Text provided
-- Opening Marker --

The Bullying Panic
Kudos to Nick Gillespie and the Wall Street Journal for the balanced and helpful essay on the latest trend of combating bullying. Gillespie speaks as someone who survived a childhood filled with schoolyard taunts and who is raising two school-age boys he hopes will avoid the worst of bullying.
Gillespie also welcomes common sense strategies in the face of bullying: Talk to your friends, parents and teachers; recognize you're not the problem; don't be a silent witness to bullying, etc.
But he completely rejects the idea that America is in the midst of the bullying crisis we're told exists. He sees it as just the latest in a long line of hyperbolic alarms about childhood. Data doesn't support the idea that childhood is particularly brutal these days and the rising wave of laws and regulations are a mess, lumping together minor slights with major offenses.
Gillespie points out the silliness we discussed last week of banning words like "dinosaur" on tests in New York City and says it's not just city boys and girls who are being treated as delicate flowers but farm kids, too. Politicians are working on labor restrictions that would keep teenagers from working on farms. And all this while data suggest that kids are safer than they've been in decades:
But given today's rhetoric about bullying, you could be forgiven for thinking that kids today are not simply reading and watching grim, postapocalyptic fantasies like "The Hunger Games" but actually inhabiting such terrifying terrain, a world where "Lord of the Flies" meets "Mad Max 2: The Road Warrior," presided over by Voldemort.
Love it. Gillespie also looks at New Jersey's "Anti-Bullying Bill of Rights" law that was proposed in response to the suicide of 18-year-old gay Rutgers student Tyler Clementi. It's one in a long line of bills moved along with popular support to make people feel better, rather than actually solve a problem.
The Foundation for Individual Rights in Education has called the Lautenberg-Holt proposal a threat to free speech because its "definition of harassment is vague, subjective and at odds with Supreme Court precedent." Should it become law, it might well empower colleges to stop some instances of bullying, but it would also cause many of them to be sued for repressing speech. In New Jersey, a school anti-bullying coordinator told the Star-Ledger that "The Anti-Bullying Bill of Rights" has "added a layer of paperwork that actually inhibits us" in dealing with problems. In surveying the effects of the law, the Star-Ledger reports that while it is "widely used and has helped some kids," it has imposed costs of up to $80,000 per school district for training alone and uses about 200 hours per month of staff time in each district, with some educators saying that the additional effort is taking staff "away from things such as substance-abuse prevention and college and career counseling."

-- Closing Marker --

Task to carry out
Repeat the stretch of the bullying piece from "Gillespie also welcomes" through "to bullying, etc." word for word. You won't need the material after this text.

Raw data
-- Opening Marker --

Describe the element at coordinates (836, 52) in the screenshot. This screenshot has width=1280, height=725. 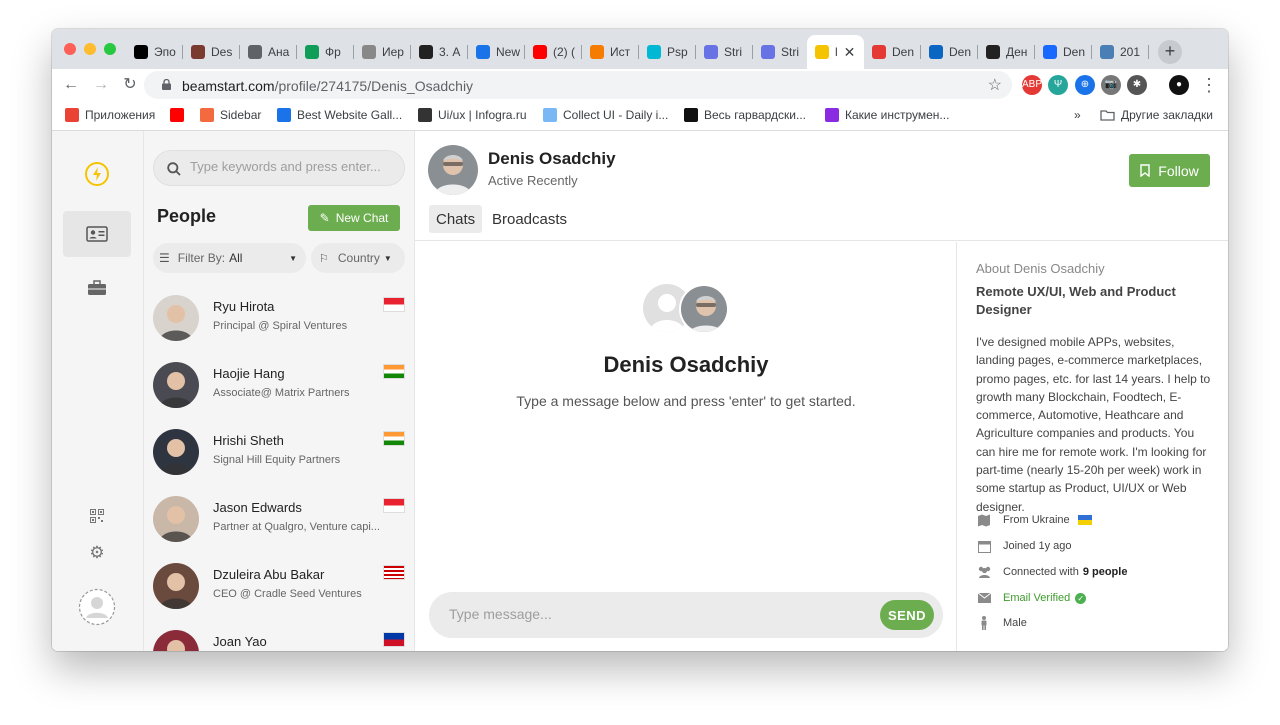
I see `browser-tab: l ✕` at that location.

-- Closing Marker --

The answer
Gillespie also welcomes common sense strategies in the face of bullying: Talk to your friends, parents and teachers; recognize you're not the problem; don't be a silent witness to bullying, etc.